Le matin de notre arrivée, un de ces soldats tranquilles nous avait dit :

— Ce qu’on s’ennuie ici ; on en crève… Et rien à faire. Vous, au moins, on vous occupe…

On nous occupait, en effet, à faire l’exercice, et des marches de vingt-cinq kilomètres, avec le sac monté. Dès qu’on nous laissait libres, nous nous glissions dans le parc du château, un vieux parc solitaire, dont l’herbe folle broutait les allées.

J’ai passé là des heures de délassement délicieux. Certain après-midi, surtout…

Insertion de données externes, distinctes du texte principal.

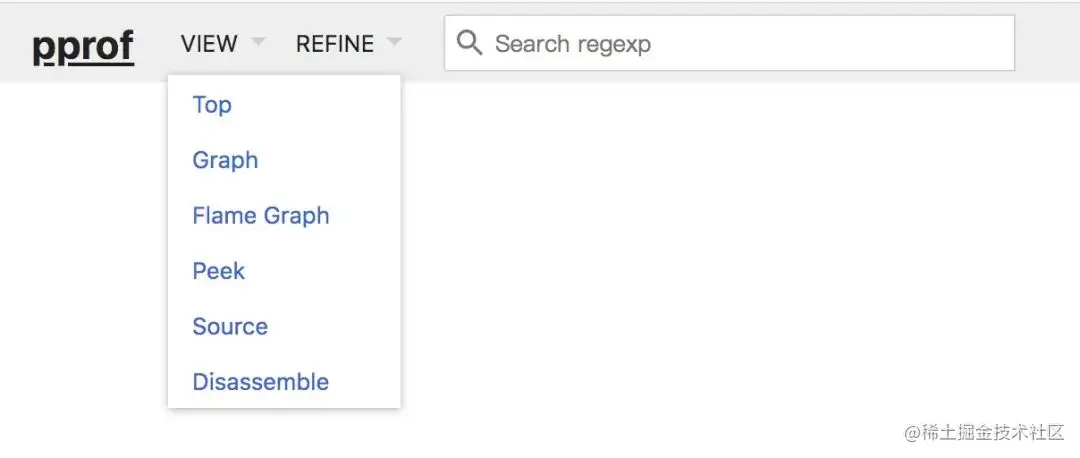
Task: Dismiss menu by clicking blank white page area
Action: tap(689, 241)
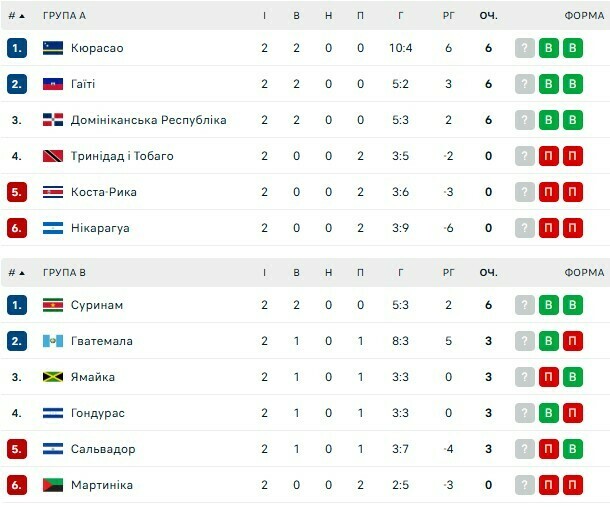The width and height of the screenshot is (610, 507).
Task: Open Гондурас team page
Action: (x=98, y=413)
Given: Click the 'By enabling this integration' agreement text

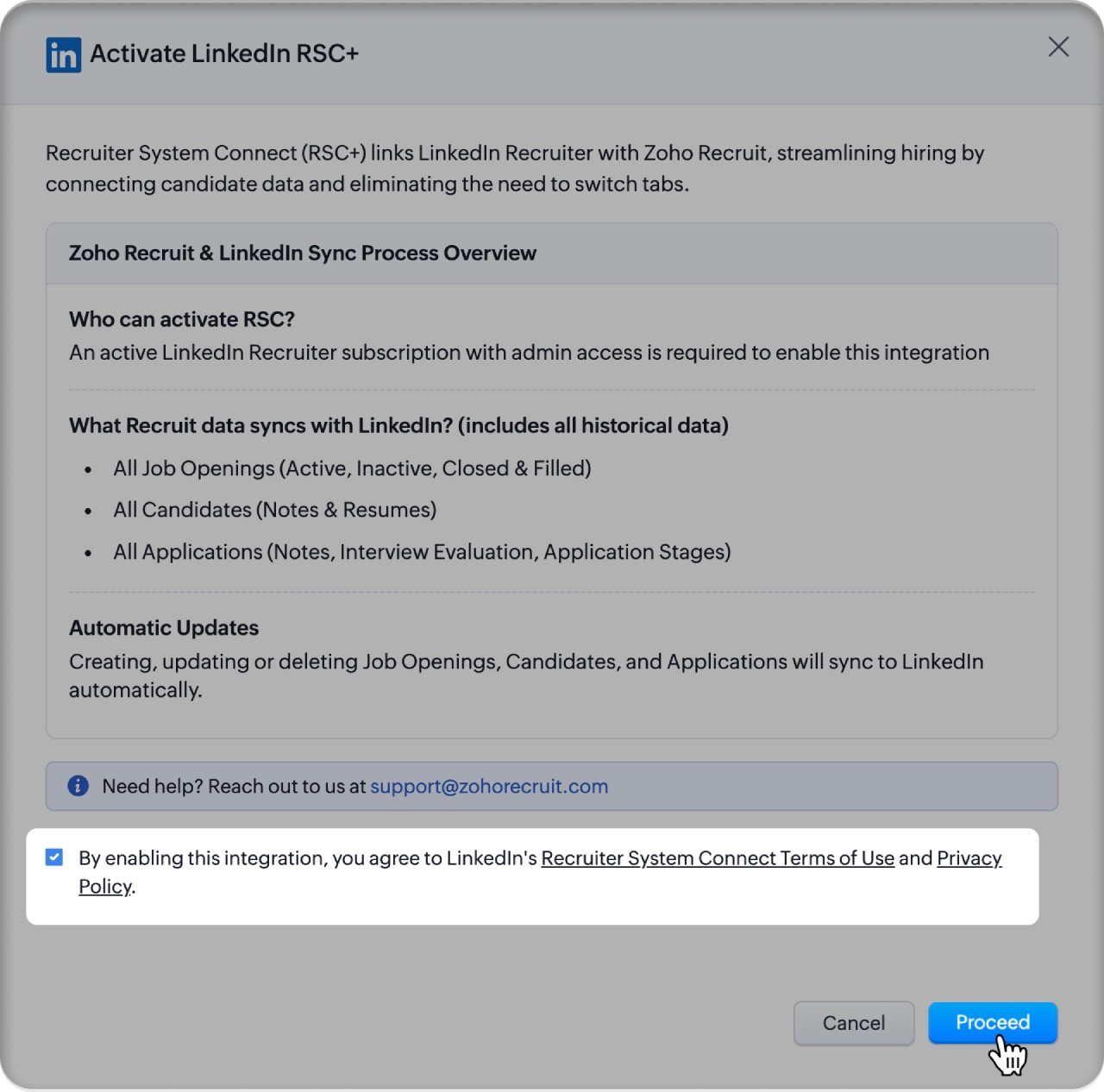Looking at the screenshot, I should pos(308,858).
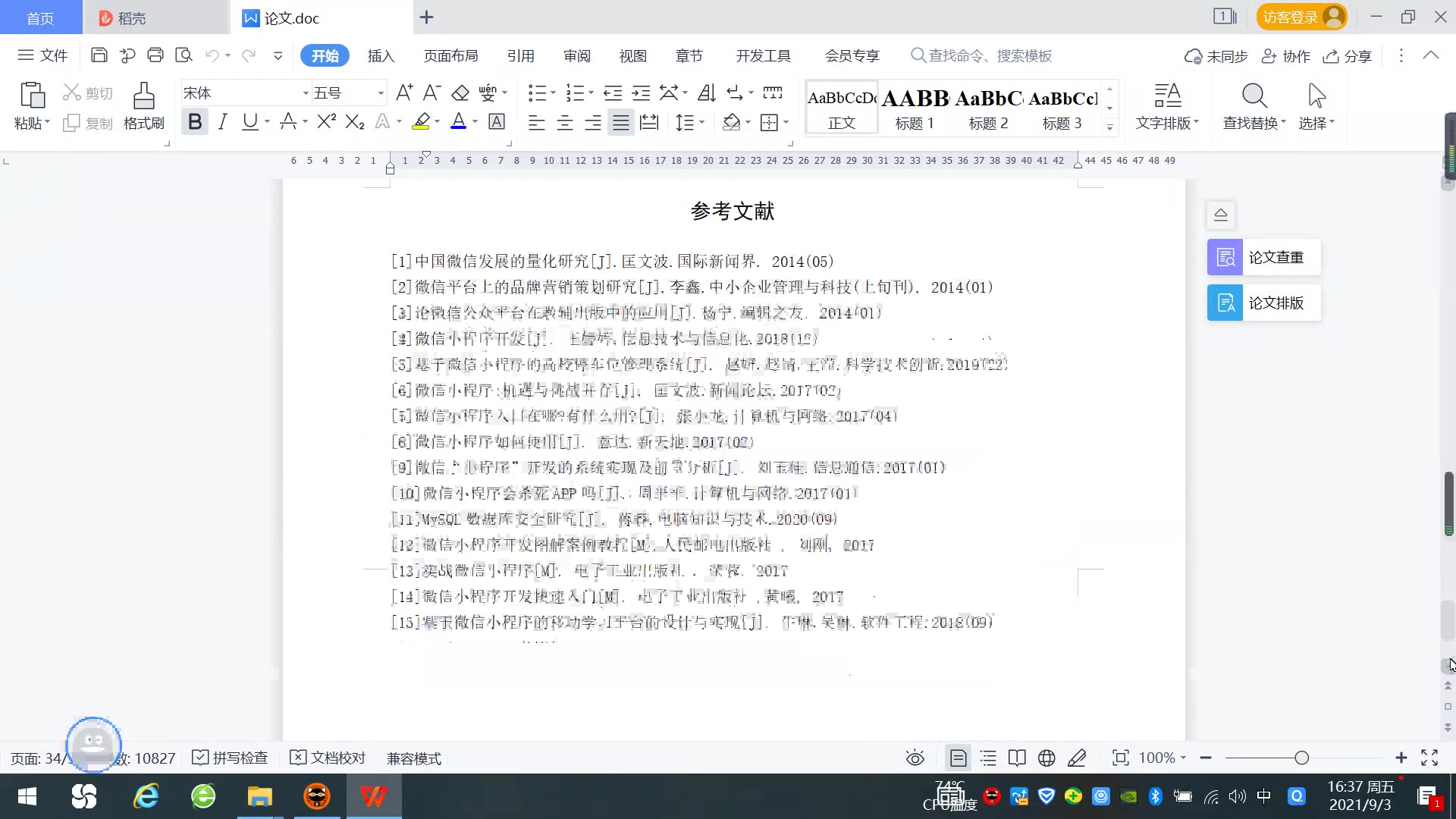1456x819 pixels.
Task: Click the clear formatting eraser icon
Action: pos(460,93)
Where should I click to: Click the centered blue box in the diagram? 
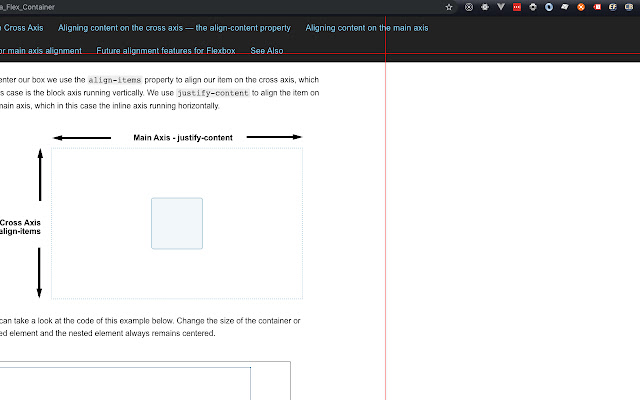tap(177, 223)
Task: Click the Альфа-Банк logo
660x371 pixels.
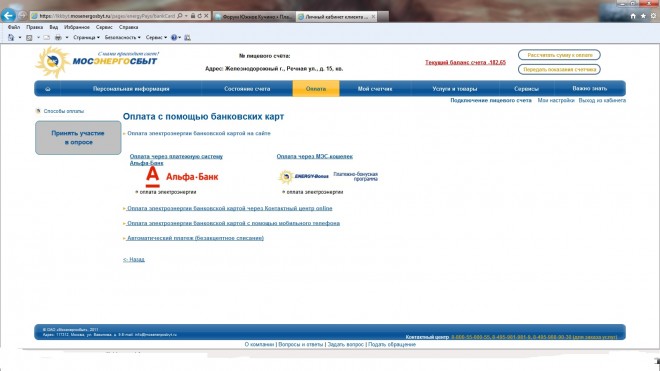Action: tap(182, 177)
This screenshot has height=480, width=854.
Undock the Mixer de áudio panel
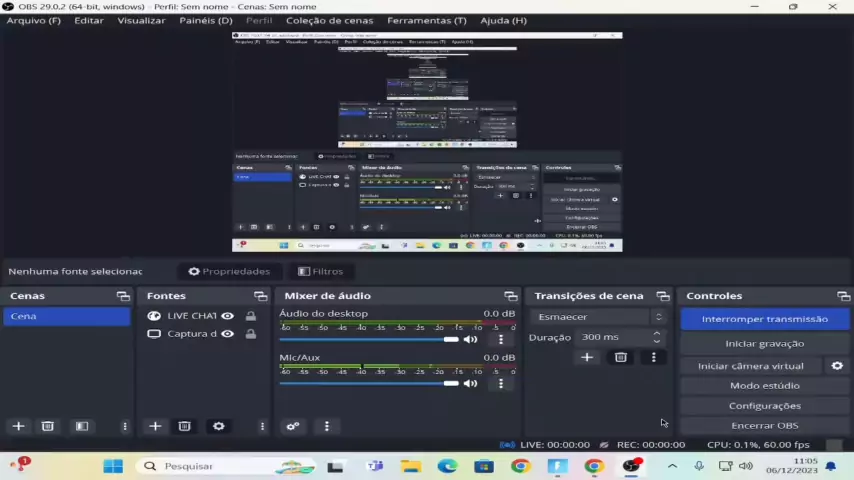pyautogui.click(x=510, y=296)
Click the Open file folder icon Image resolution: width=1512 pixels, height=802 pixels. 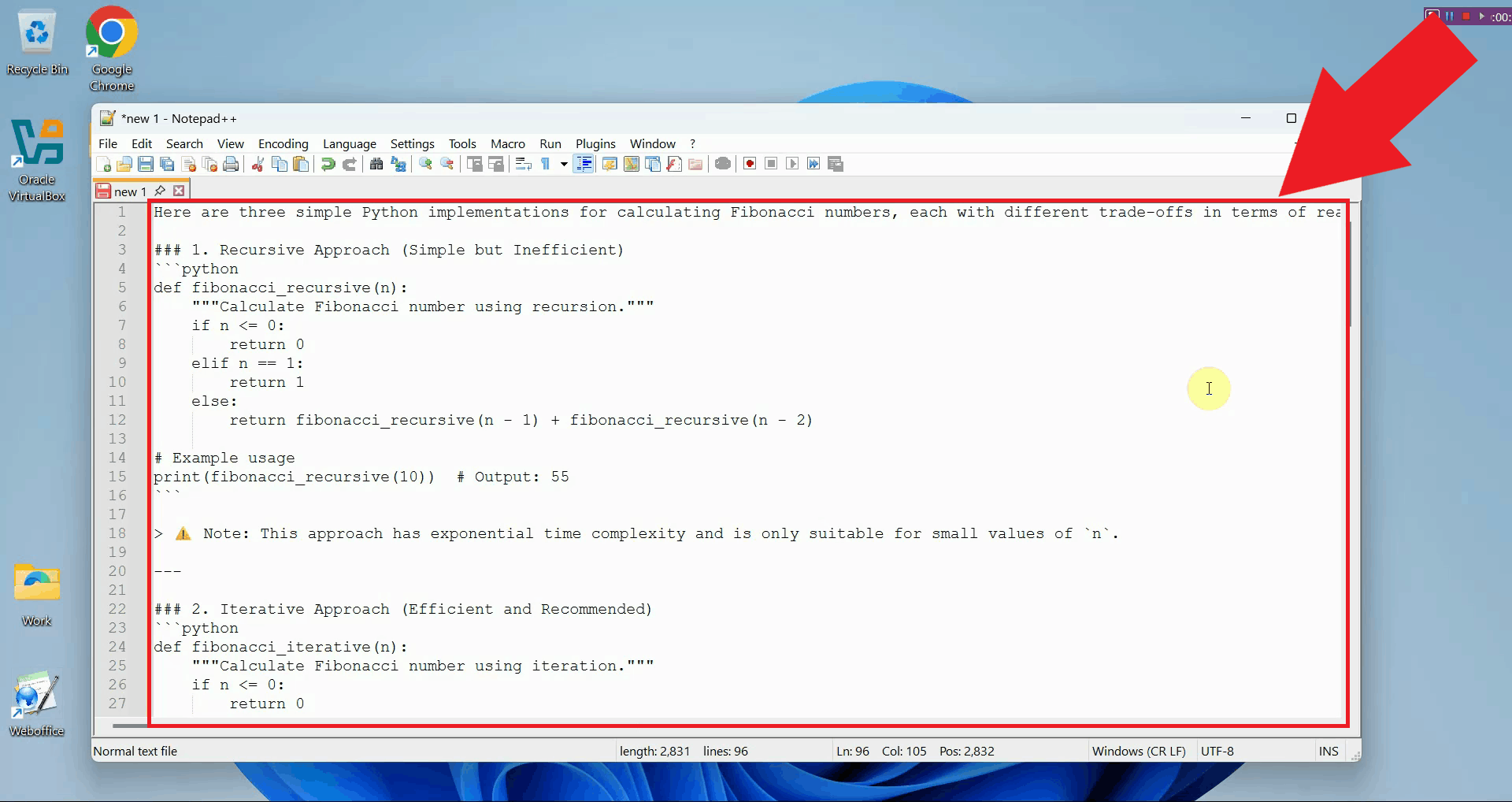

Nous étions couchés à l’ombre d’un tilleul, au feuillage naissant, si léger qu’on eût dit une impalpable poussière verte. Tout près, on voyait le verger, ses cerisiers chargés d’essaims blancs. On goûtait du bonheur avec tout son être : avec les mains qui caressaient l’herbe fraîche, les yeux éblouis de lumière, les oreilles qui se berçaient de silence, et l’on respirait, par goulées avides, les giroflées posées comme des papillons, les violettes cachées, l’eau verte du bassin. C’était un de ces beaux jours où le cœur semble trop petit pour contenir tout le bonheur paisible qui vous pénètre. On ne parlait pas, on ne pensait pas : on écoutait, distraitement, l’aboiement lointain d’un chien dans une cour de ferme, un essieu grinçant sur la route, la chanson naïve d’un coucou…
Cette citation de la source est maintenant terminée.